A pesar del pomposamente inaugurado neolenguaje de la corrección política y de inclusión del léxico femenino, según el cual existen bomberas y bomberos, miembras y miembros, las asambleístas y los asambleístas, las conciudadanas y los conciudadanos; y así ad infinitum hasta que se hayan nombrando todas las “las” y los “los” y los asistentes estén en profundo sueño, en este mundo chiquito el machismo sigue campante y en vigorosa salud.
Y es así, porque el solo hecho de forzar un comando -el nuevo lenguaje, así como los flamantes nombres a antiguas instituciones- no hace que cambien las costumbres y peor la idiosincrasia. Y así nos recuerda Rosa Montero, para quien el lenguaje es reflejo del cambio vivo en la sociedad, y nunca al revés. “…porque la lengua es una sustancia viva que no se puede cambiar a voluntad sin haber cambiado antes el mundo real; la lengua es como la piel de la sociedad y sigue con estrechísima adherencia todas las mudanzas del cuerpo que cubre, así engorde o adelgace”.
Por eso, no deja de ser cómico, que mientras por orden superior se nombre de forma reiterativa y hasta el cansancio al género femenino en todas las misivas públicas, en el Presidente no haya faltado la alusión a la gorda horrorosa, a la peluconcita guapa, a la Diosa perdida del Olimpo o a la escasa tela de las minifaldas de las asambleístas asistentes a su gran gala de cierre de año.
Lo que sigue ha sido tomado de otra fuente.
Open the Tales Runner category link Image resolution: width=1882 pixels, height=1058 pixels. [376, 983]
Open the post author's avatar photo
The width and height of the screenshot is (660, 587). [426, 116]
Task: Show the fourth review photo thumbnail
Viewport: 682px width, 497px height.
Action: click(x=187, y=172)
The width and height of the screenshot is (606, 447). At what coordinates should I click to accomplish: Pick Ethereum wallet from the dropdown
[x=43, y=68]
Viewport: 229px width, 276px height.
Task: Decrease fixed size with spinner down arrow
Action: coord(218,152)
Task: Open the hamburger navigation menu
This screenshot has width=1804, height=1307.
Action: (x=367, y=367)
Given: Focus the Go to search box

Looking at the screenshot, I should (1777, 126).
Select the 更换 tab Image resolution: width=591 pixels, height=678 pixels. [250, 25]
Pero tampoco hay que cargárselas contra Rafael Correa. Esto sucede todos los días y en todos los ámbitos. Salas repletas de pitucos profesionales, en donde las mujeres resaltamos, porque siempre estamos en minoría. Y si, para mala fortuna nuestra parecemos más jóvenes de lo que somos, entonces sí que estamos fritas, pocos nos toman en serio.
Nunca falta el “linda, niña”. Siempre los halagos, vienen acompañados del tono paternalista/socarrón, aquel de la subestimación compasiva. Tampoco extraña cuando en medio de una entrevista de trabajo, surge el tema del estado civil. ¿A los hombres se les pregunta si son solteros, casados o divorciados? ¿Importa siquiera? También está el de la febril juventud atribuida a las mujeres, cuando el interlocutor estima que la proposición es aventurada.
Pero con sinceridad hay que decir, que nosotras somos las más malignas víboras con nuestro género. Siempre buscando en nuestras colegas aquella razón escondida y truculenta de su éxito, o sobredimensionando defectos, que a los colegas masculinos se les hubiésemos pasado de alto.
Aún reconociendo con Montero que “la verdadera igualdad llegará cuando las mujeres podamos ser tan tontas como los hombres sin que resultemos más llamativas”, hay que reconocer que no la pasamos mal ejerciendo nuestros roles múltiples y tomando con humor esta igualdad ilusoria.